This project’s naissance was in the bottom shelves of a local history & genealogy department of a middling public library in Maine. Resting on those shelves are cemetery maps, names and dates—data one could employ to find the resting place of an ancestor, or fodder for any number of studies and stories—cloistered in binders, on paper.
It continued to develop as I looked for electronic sources to populate the data model I was developing. While recent years have seen genealogical records become increasingly available and connected, the same cannot be said for the myriad, disparate sites that house cemetery records. My wish was to find a way to make all of this data available, sharable, and reusable. I would like it to be able to ingest digital information, as I have done with data harvested from BillionGraves.com, but also allow for manual entry for the analog records.
Ultimately the JSON-LD model best met both needs—it is human and machine readable, and the @context keyword transforms static data into semantic information that can be queried and reused.
To say this developed in fits and starts is an understatement. While the overarching plan was clear to me, it was difficult to find the proper starting place. Cemetery data is housed in many silos, all with different structures and strategies. I began by querying the BillionGraves API, and while I was able to pull data from some other sites, the data from BillionGraves was the best structured (JSON) and cleanest (relatively speaking). That is the initial obstacle to creating a unified collection of cemetery data—that no two current repositories have the same methods of access, so each require unique scripts to harvest and format data.
I chose to focus on Maine for a couple reasons beyond my general obsession with the state. For one, BillionGraves makes it easy to search all cemeteries by state, and given Maine’s size, that provided a reasonable dataset—not too unwieldy, but with plenty to start with. Also, my familiarity with the state and its localities allowed me to recognize discrepancies and idiosyncrasies that otherwise would have gone unnoticed—in all, I felt most comfortable with the data, which helped inform my approaches. This process could very easily be replicated for all 50 states (and many other countries!) with minimal tweaks to the scripts.
In addition to the issue of structure variance between sites, the available fields were variable as well. I struggled with where to draw the line concerning granularity. Ultimately I would like to include more terms, indicating military service, for example, or referencing others interred in the same plot (for relationship mapping purposes). This first iteration of JSON-LD context is minimal, defining name, birth and death date, and cemetery along with location (latitude and longitude, as well as the named place). I settled with that for now, as that is really all the information one would require to find a grave, which is the most basic purpose of the project. Adding more fields would accomplish my grander goals by disambiguating between like-named individuals, for example, and generally providing fodder for historical population studies.
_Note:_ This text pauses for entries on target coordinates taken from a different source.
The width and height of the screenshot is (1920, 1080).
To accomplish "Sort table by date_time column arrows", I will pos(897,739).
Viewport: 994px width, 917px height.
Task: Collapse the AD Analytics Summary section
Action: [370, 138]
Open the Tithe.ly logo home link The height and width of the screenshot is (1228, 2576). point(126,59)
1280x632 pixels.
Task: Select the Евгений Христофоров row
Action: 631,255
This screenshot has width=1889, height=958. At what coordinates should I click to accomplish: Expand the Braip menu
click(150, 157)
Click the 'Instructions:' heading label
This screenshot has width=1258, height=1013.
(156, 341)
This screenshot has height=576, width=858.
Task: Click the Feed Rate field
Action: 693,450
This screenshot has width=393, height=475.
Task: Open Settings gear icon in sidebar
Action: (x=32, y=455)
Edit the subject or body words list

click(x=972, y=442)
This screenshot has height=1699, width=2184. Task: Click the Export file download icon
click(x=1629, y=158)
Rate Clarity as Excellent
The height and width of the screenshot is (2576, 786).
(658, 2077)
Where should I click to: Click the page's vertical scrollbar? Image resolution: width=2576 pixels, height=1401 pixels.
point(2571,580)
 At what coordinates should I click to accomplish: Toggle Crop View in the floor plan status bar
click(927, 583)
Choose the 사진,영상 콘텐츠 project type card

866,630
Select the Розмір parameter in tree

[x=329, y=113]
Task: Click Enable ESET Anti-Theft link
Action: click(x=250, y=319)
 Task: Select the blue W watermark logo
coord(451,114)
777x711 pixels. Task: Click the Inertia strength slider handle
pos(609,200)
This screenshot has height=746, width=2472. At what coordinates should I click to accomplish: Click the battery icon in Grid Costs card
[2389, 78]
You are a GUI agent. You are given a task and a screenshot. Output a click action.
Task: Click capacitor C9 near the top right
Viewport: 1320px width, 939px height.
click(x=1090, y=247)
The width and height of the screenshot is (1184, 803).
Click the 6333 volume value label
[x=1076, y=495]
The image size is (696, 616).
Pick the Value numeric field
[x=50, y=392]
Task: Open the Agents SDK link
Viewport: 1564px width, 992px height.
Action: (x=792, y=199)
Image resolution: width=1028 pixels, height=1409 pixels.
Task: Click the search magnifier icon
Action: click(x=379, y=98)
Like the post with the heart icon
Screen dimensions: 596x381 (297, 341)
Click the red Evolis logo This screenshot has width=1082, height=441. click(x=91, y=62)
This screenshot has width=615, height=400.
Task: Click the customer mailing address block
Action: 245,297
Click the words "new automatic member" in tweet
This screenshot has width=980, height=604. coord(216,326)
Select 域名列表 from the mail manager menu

Colors indicate namespace used.
SCRIPTS & DATA FILES:
There are two scripts necessary, one to retrieve the data (BG_indiv_params.py) and the second (map_data_to_schema.py) to map the values to the terms specified in the context file (CemeterySchema_JSONLD.json).
I provided the data files, including the initial query of all the cemeteries in the state, which was obtained by using a simple script (BG_state_cem.py) to produce all the cemetery identifiers, which were in turn put into a list for use in the data-harvesting script. I selected only cemeteries with five or more records.
I ran my BG_indiv_params script with the complete list of populated cemeteries, the result can be found in people_data_n100.json. I set the limit to 100 individual records/cemetery simply so it wouldn’t take forever to run. There was an incredible amount of variation in the number of records/cemetery, from 0 to 1700, so the data I produced is a representative, not exhaustive, list. Finally, I ran the data through the map_data_to_schema script, which resulted in 12.10.2014records_n100.json.